La résistance Song du Sud (1234–1279) dura quarante-cinq ans après la chute de la Chine du Nord Jin, pour plusieurs raisons. La géographie d'abord : le sud de la Chine est sillonné de fleuves, canaux et rizières où la cavalerie mongole perd son avantage décisif. La densité urbaine ensuite : de grandes cités comme Xiangyang (assiégée cinq ans) pouvaient tenir longtemps grâce à leurs remparts et leurs réserves. Enfin, la marine Song était technologiquement avancée, avec des navires à rames et à voiles, des canons à poudre précoces et du feu grégeois — avantages que les Mongols durent apprendre à contrer en recrutant des ingénieurs persans et chinois.
Qu'est-ce que la dynastie Yuan et comment s'est-elle terminée ?

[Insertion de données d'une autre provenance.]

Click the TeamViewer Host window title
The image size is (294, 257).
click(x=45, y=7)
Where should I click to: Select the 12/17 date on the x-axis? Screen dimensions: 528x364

La dynastie Yuan, fondée par Kubilai Khan en 1271, fut la première à unifier toute la Chine sous une règle étrangère (mongole). Elle dura jusqu'en 1368, date à laquelle une série de révoltes paysannes — notamment la révolte des Turbans Rouges — chassa les Mongols. Le fondateur de la nouvelle dynastie Ming, Zhu Yuanzhang, était un ancien moine mendiant d'origine paysanne qui incarna le rejet de la domination étrangère. Les Yuan se replièrent en Mongolie où ils survécurent comme la "Dynastie Yuan du Nord" jusqu'en 1635. La période Yuan reste dans la mémoire chinoise comme une occupation traumatique malgré son ouverture commerciale.
Quel est l'héritage de la résistance Song dans la culture chinoise ?
La résistance Song face aux Mongols, et particulièrement le sacrifice de Yamen, occupe une place importante dans la culture politique confucéenne. Les derniers défenseurs Song — Lu Xiufu, Zhang Shijie, et d'autres — incarnèrent le concept de loyauté absolue (zhong) au souverain et à la civilisation. Leurs biographies furent intégrées dans les recueils d'exemples moraux. La formule "la Chine périt ici" reste citée en Chine aujourd'hui. Paradoxalement, la période Song est souvent regardée rétrospectivement comme un "âge d'or" culturel et économique, ce qui renforça la nostalgie pour une Chine "authentique" antérieure à la domination mongole.